DataCamp “Data Scientist with Python track” 第六章 Importing Data in Python (Part 2) 学习笔记

最新推荐文章于 2024-06-12 09:45:08 发布

原创最新推荐文章于 2024-06-12 09:45:08 发布 · 473 阅读

0 ·

CC 4.0 BY-SA版权

文章标签：

#数据科学 #DataCamp #Python #爬虫

本文介绍如何使用Python的urllib和requests库进行HTTP请求，解析HTML数据，以及使用BeautifulSoup提取信息。同时，文章深入讲解了JSONs在实时通信中的应用，以及如何通过Twitter API获取和分析数据。

摘要生成于 C知道，由 DeepSeek-R1 满血版支持，前往体验 >

Performing HTTP requests in Python using urllib

终于到了从网页上爬数据的部分，与前面一样，这里我们先与HTTP建立连接并发送请求（前往website）

*注意最后关闭连接

# Import packages
from urllib.request import urlopen, Request

# Specify the url
url = "http://www.datacamp.com/teach/documentation"

# This packages the request: request
request = Request(url)

# Sends the request and catches the response: response
response = urlopen(request)

# Print the datatype of response
print(type(response))

# Be polite and close the response!
response.close()

当然我们还可以用requests命令在一行中同时实现打包和发送request并得到response：

# Import package
import requests

# Specify the url: url
url = "http://www.datacamp.com/teach/documentation"

# Packages the request, send the request and catch the response: r
r = requests.get(url)

# Extract the response: text
text = r.text

# Print the html
print(text)

Scraping the web in Python

HTML: mix of unstructured and structured data.

Use the BeautifulSoup package to parse, prettify and extract information from HTML.
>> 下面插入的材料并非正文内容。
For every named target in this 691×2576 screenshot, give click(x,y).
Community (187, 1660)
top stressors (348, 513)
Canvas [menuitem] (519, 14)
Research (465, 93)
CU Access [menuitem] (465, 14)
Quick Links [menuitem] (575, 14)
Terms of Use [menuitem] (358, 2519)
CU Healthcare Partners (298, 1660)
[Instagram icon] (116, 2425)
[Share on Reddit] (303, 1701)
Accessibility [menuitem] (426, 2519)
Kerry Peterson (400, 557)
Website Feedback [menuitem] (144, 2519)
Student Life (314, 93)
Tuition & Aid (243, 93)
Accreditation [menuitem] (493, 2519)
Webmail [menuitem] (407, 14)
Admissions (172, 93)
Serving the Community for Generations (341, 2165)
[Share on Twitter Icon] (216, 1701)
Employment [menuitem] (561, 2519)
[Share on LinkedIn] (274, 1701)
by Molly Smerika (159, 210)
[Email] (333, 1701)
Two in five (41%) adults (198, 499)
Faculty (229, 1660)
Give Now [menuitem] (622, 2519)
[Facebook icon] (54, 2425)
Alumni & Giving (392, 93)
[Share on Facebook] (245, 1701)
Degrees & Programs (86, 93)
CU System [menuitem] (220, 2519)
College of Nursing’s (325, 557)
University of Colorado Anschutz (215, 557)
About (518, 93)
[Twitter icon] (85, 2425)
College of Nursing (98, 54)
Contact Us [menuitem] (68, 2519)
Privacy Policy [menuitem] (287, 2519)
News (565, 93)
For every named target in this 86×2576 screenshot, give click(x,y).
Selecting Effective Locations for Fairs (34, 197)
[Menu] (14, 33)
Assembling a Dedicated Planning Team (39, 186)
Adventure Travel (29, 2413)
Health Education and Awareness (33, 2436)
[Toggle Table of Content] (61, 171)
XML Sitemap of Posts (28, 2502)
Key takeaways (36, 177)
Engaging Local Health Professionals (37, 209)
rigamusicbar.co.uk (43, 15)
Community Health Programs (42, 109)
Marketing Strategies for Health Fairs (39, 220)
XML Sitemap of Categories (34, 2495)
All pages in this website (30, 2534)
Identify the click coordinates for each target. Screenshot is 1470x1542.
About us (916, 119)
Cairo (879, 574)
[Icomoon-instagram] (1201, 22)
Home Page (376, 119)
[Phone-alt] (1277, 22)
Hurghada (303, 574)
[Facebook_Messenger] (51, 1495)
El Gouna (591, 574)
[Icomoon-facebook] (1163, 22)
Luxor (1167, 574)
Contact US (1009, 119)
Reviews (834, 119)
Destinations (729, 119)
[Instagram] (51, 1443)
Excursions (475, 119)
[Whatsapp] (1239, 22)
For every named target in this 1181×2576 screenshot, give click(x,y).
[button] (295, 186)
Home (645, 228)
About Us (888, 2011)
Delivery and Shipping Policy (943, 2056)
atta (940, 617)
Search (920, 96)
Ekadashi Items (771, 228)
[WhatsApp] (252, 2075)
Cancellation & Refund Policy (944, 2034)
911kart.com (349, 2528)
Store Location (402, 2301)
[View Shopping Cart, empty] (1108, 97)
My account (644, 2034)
Turning a webpage into data using BeautifulSoup: getting the hyperlinks

这里引入了BeautifulSoup，一个奇怪的名字，我们可以对生成的soup进行很多的操作，其中就有在soup中寻找字符，并在字符中进行二次URL搜索，如下：

# Import packages
import requests
from bs4 import BeautifulSoup

# Specify url
url = 'https://www.python.org/~guido/'

# Package the request, send the request and catch the response: r
r = requests.get(url)

# Extracts the response as html: html_doc
html_doc = r.text

# create a BeautifulSoup object from the HTML: soup
soup = BeautifulSoup(html_doc)

# Print the title of Guido's webpage
print(soup.title)

# Find all 'a' tags (which define hyperlinks): a_tags
a_tags = soup.find_all('a')

# Print the URLs to the shell
for link in a_tags:
    print(link.get('href'))

Introduction to APIs and JSONs

接下来我们就可以引入JSONs（JavaScript Object Notation），which is a real-time server-to-browser communication，而且具有可读性。通过type指令我们可以看到json_data是dict，with keys and value。

*文件 .json

API部分注意url = 'http://www.omdbapi.com/?t=hackers' 中的“ /? ”，这是query string，表示Return data for a movie with title (t) ‘Hackers’。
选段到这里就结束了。